As a “speaker of European English” I find the phrase “i need the report til Friday’” perfectly fine :slight_smile:

(and now you have ruined it for me, I will never be able to use this phrase again)

On a serious note, I also work for an International company (mostly working with partners in continental Europe, so almost no native speakers of English), the language of correspondence is English and “the report until Friday” is the mildest mistake I can think about (and until your post I would use it without the slightest hesitation).

We are all capable of making spelling mistakes and typos or other careless mistakes in our own language. There are a few in Ferdy’s post, and I make a lot of them myself.
I am always conscious of the fact that when I speak a foreign language, I may use unnatural phrasing. I look to writing correction as one opportunity to take note of these habits of mine in the hope that I can slowly reduce the occurrence of these mistakes.
There are examples of these kinds of common mistakes of usage in jviktors post here, and especially in Cosmo’s profile. If you would like, I will point them out.

I’m looking forward to see my mistakes pointed out :slight_smile:

Not a big deal but you can “think about” an issue, a problem, a book etc. but you “think of” a specific occurrence, like the “mildest mistake” your colleagues make.
Also “'until your post I would have used it without…”

Thanx for the corrections.

I find that prepositions (and articles for someone who doesn’t have articles in his native language(s)) are the hardest part. Actually I grasped the concept of articles only when I started to learn German, before that my English was almost completely article-less.

The book “Make it Stick, the science of learning” talks a lot about the importance of “reflection” and “elaboration” as learning techniques. For language learning, I find that writing engages both of these techniques (above the level for which reading, listening, speaking alone will bring to me). Often, when speaking, I don’t reflect a great deal on conversations. Often, when reading and listening, I don’t elaborate on the material I have just absorbed.

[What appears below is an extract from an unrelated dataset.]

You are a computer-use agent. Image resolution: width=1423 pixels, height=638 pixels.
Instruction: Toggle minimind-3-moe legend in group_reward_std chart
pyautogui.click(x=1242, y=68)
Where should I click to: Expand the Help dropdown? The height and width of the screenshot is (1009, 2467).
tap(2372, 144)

Writing is a good exercise by language learning. And it’s an important part of the language exam if you somewhen would like to have it. There are 4 parts in the exam: listening, reading, speaking and writing. You can prove your writing skills in Lingq.com by posting your writings here. You needn’t to write a long text: 6-8 sentences would be enough to see your typical grammar and stylistic mistakes. What about writing corrections I think they are often too captious, every tutor wants to add his\her ‘two pence’, especially in English- and I believe that such nagging, faultfinding corrections are hardly useful for the ‘poor student’ who is to decide which correction is better. What about ‘native’ and ‘non-native’ correctors. Of course, the native speakers can better see all stylistic mistakes, but often the non-native teachers can better improve and explain (that’s often a weak point of the native speakers!) your grammar mistakes. If you are interested, you can read my article here in Lingq.com in Russian and in English: ‘How to write and verify written texts’. Here is the link to the English version: Login - LingQ
And here you can find the Russian version of the article “Как писать и как проверять письменные тексты” : Login - LingQ

Jviktors, just replace with one of the following:

I need the report by Friday
You have until Friday to submit the report

Only if you need to keep the report (one that has already been written) until Friday. ‘Til Friday’ is better written as ‘until Friday’. The pronoun ‘I’ is always written in upper case.

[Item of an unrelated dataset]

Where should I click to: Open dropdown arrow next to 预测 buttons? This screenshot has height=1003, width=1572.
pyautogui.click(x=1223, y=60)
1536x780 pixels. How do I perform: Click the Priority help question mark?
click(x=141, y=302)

@ginko, yes you’re right, and this is my point exactly. Something that seems a small mistake actually gives completely different meaning to the sentence. Another common mistake involves using ‘coming’ instead of ‘going’, ‘how’ instead of ‘what’, etc etc. These mistakes are commonly accepted as correct in European English. When i first arrived i got very confused, but now I’ve learnt to translate.

We can argue about 'til, till and until, till the cows come home, but they don’t change the meaning of a sentence. I usually write 'til although I’m pretty sure there is no such word. Till or until I believe are the correct English forms.

I think that the LingQ forum is the best place for practicing writing. You can write in every language on almost everything under the sun, and you can expect insightful responses from the LingQ members.

This message was not written as an advertisement. I wrote this for the sake of it, addicted to writing in English.

In a sense, the LingQ forum is a relatively safe space; most of us are just interested in learning one, two, or more foreign languages. I have a blog, but I don’t want to see my blog receiving flames from anonymous people. My blog is not interactive; I receive no comments there. However, you are an insightful moderate person, so you might be safe in any space. ( I wrote this for the sake of it. )

If you have your own blog, you can select which people are allowed to give comments there. I only allow people with official nicknames to give comments and their comments are only posted after I have acknowledged them. With such regulations trolling is made impossible.